We’re done already? It seems like just yesterday, we were stepping into the lab for the first time! In my last blog, I talked about how I came up with my research question: How does taking a steady dose of ibuprofen and other common painkillers affect the memory and learning of a developing brain? We have receptors in the brain that regulate learning and memory formation that also process pain killers, like Tylenol and Ibuprofen. As the brain ages and inflammatory responses occur, these receptors start functioning less effectively, contributing to decreases in memory and learning performance. This can cause Alzheimer's disease. There could be potential use of painkillers to prevent or even treat Alzheimer's if they protect these receptors from degenerating.
The amazing thing about conducting research is that conclusions lead to more and more questions.
To test the effects on memory and learning on my flies while taking Ibuprofen and Tylenol, I added the daily dose of each drug into their food. After 7 days or continuously taking the daily dose of the painkillers, I tested their memory with the larval memory assay. The first couple of times I ran this assay were incredibly challenging, especially since they involved transferring little larvae from plate to plate every 5 minutes. However, I eventually got the hang of it! My results showed that Ibuprofen increased their memory while Tylenol kept it the same. Based on observations, the larvae that took Ibuprofen also had a quicker recall time, leading me to the conclusion that Ibuprofen can increase short term memory. While I would love to say that my memory should be intact, or even better, because I take Ibuprofen, I found that research does not always lead to one straight answer. The amazing thing about conducting research is that conclusions lead to more and more questions.
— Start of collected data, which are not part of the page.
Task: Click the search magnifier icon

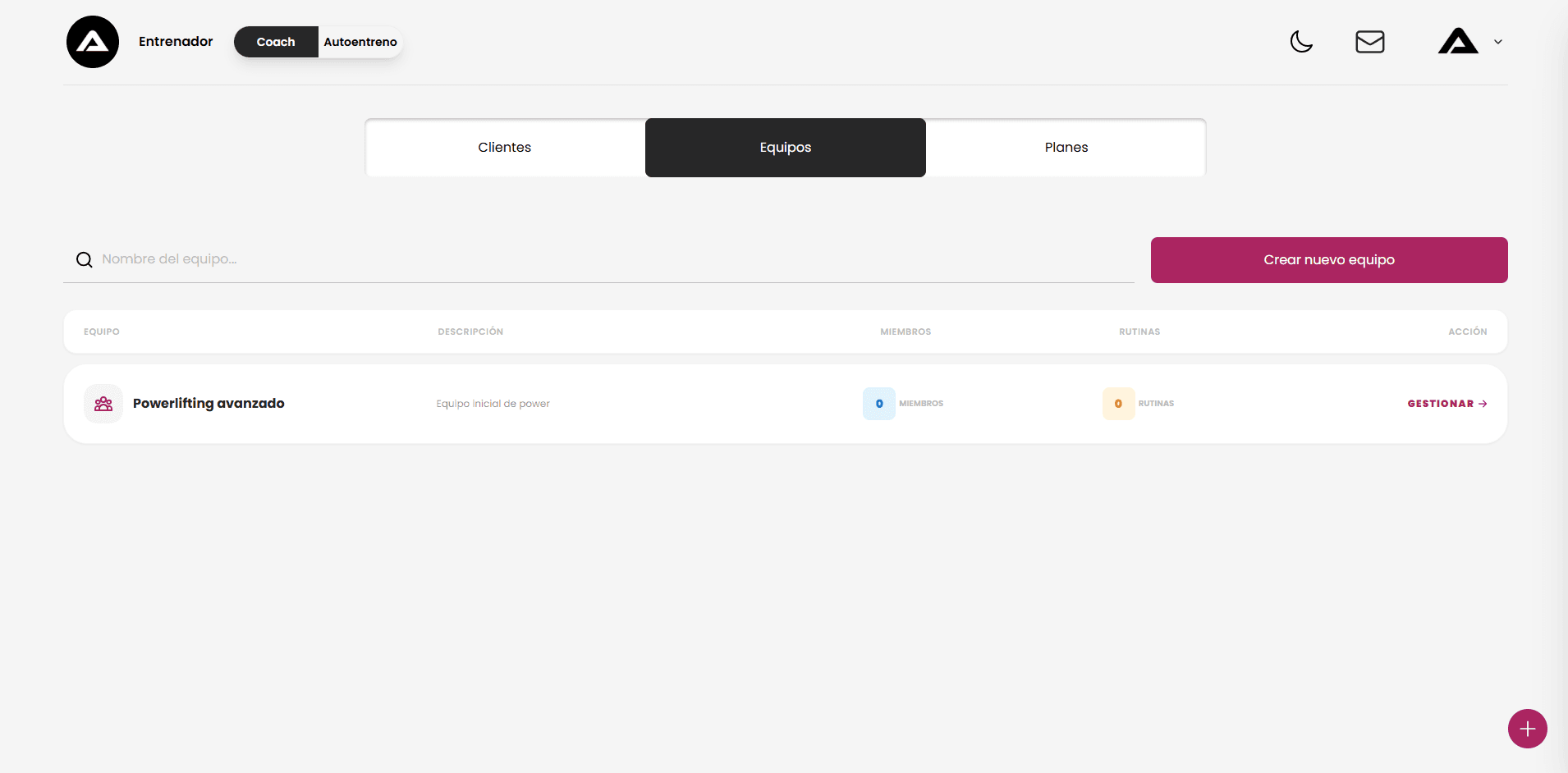Action: tap(85, 260)
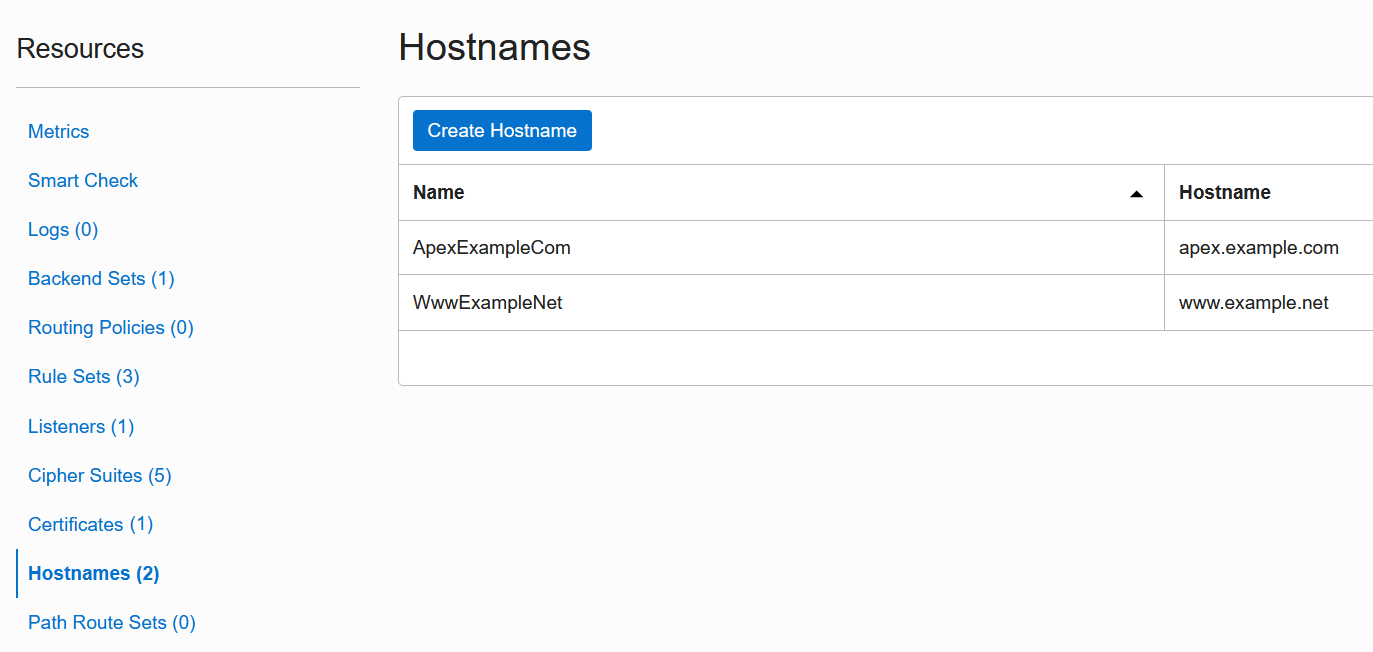Go to Logs (0) section

tap(63, 230)
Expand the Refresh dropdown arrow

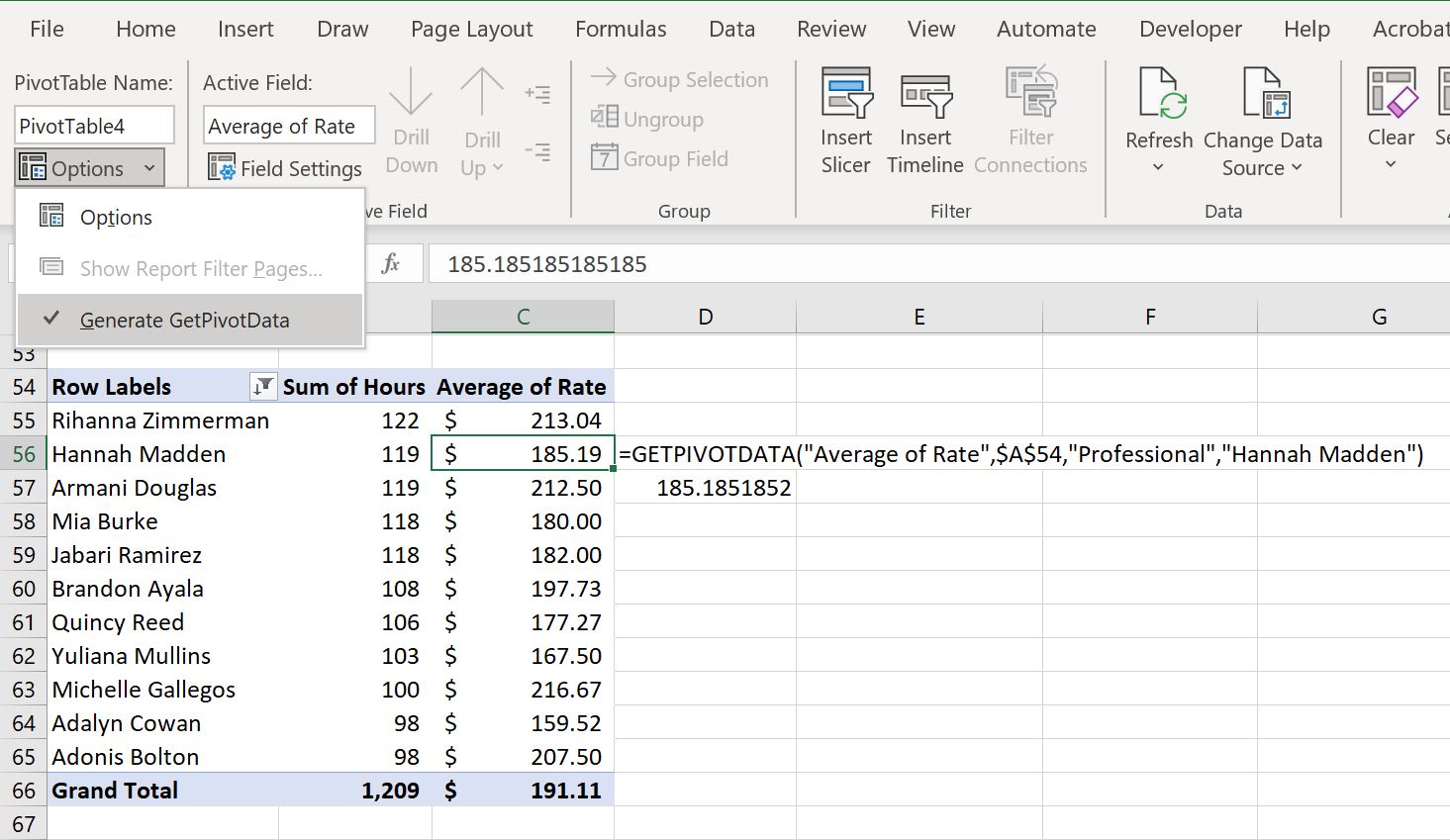coord(1158,168)
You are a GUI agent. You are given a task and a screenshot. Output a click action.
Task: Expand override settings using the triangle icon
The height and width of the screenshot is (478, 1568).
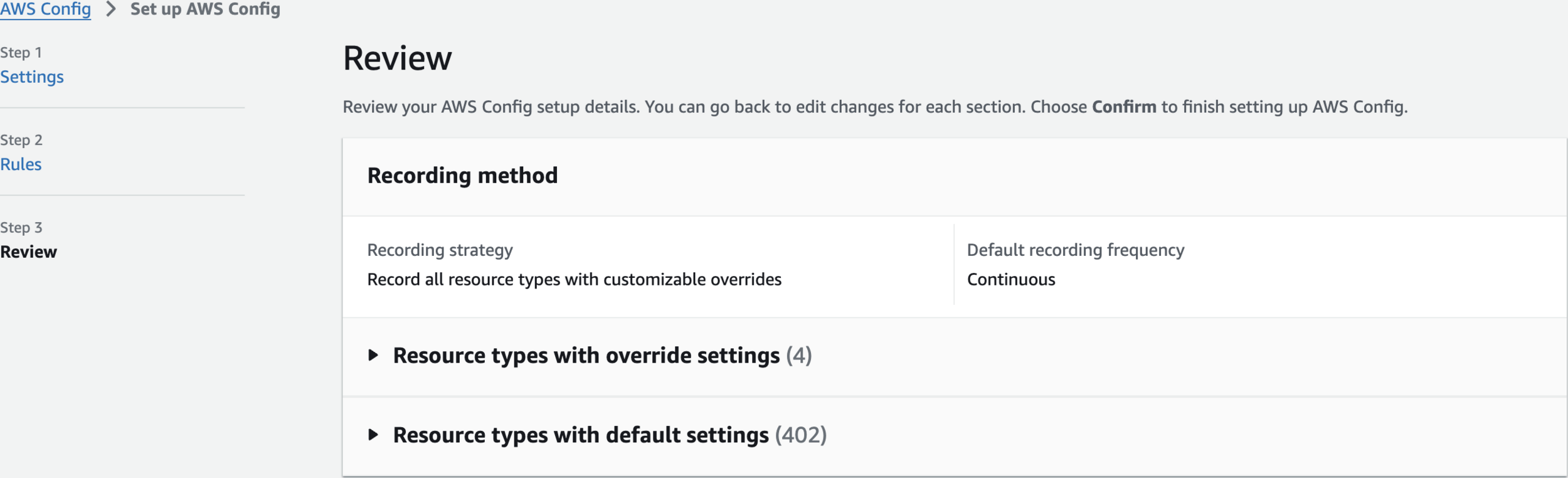point(373,356)
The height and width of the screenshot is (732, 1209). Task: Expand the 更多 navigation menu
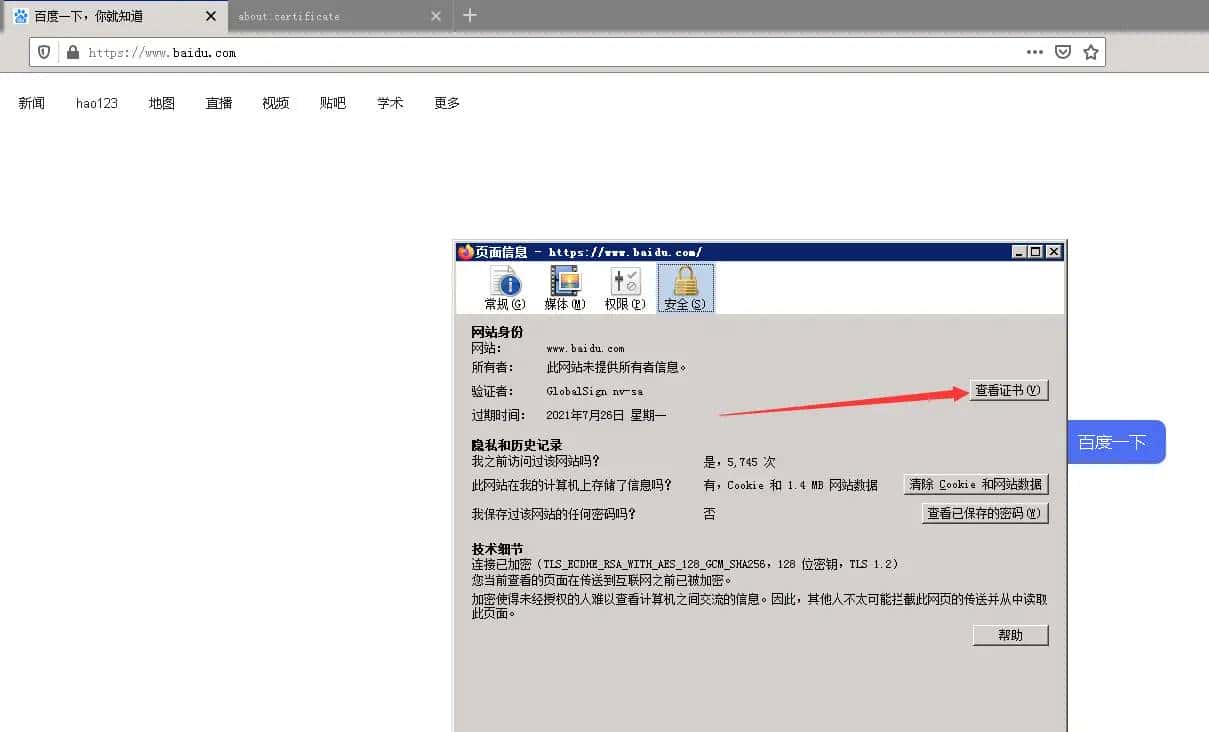pyautogui.click(x=446, y=102)
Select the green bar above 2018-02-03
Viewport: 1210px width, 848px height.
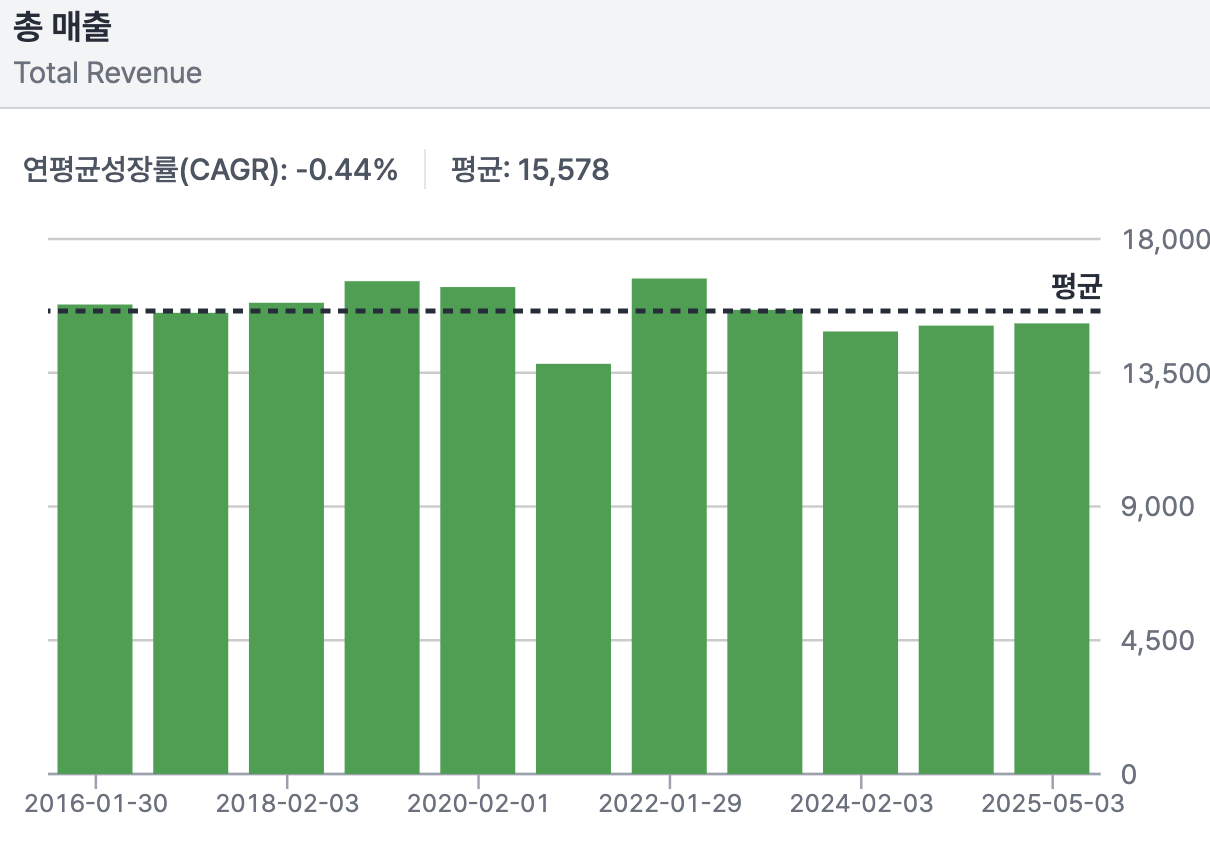click(286, 540)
One question that arose was what are the long term effects on memory with daily painkiller usage? I was only able to test short term memory due to time restraints and knowing the long term effects can be useful to see if it would be feasible to use Ibuprofen or other painkillers to treat or prevent Alzheimer’s. OTC painkillers are also commonly accidentally overtaken, which leads me to question how a higher dose could affect memory.
Conducting my own research taught me invaluable things. From managing my time in the lab to fit everything that needed to be done, to compiling and understanding data, to presenting my data, I was learning something new every day. I learned to work with issues rather than against them. Whether it be drowning larvae, losing larvae, denting my plates, or simply counting incorrectly, I learned how to analyze a mistake and bounce back without wasting too much time. Time is essential in the lab and I learnt to take help from my peers or the TAs when I needed it.
Overall, my time at TRIP has been incredibly beneficial. I’ve loved every minute I spent in the lab. When I first started this program, I was unsure about the career path I wanted to go down, and that was actually one of the reasons I wanted to join TRIP. My experience at TRIP has shown me that I absolutely love being in the lab, as well as learning about neurology and psychology. TRIP gave me an opportunity to explore research in an environment that nurtured growth and questioning, and I could not be any more grateful. I want to thank my amazing peers who made the hours at the lab so much fun, the TAs, who always lent a helping hand, and Dr. Leystra and Dr. Purdy, who were amazing mentors and guided me through the entire process!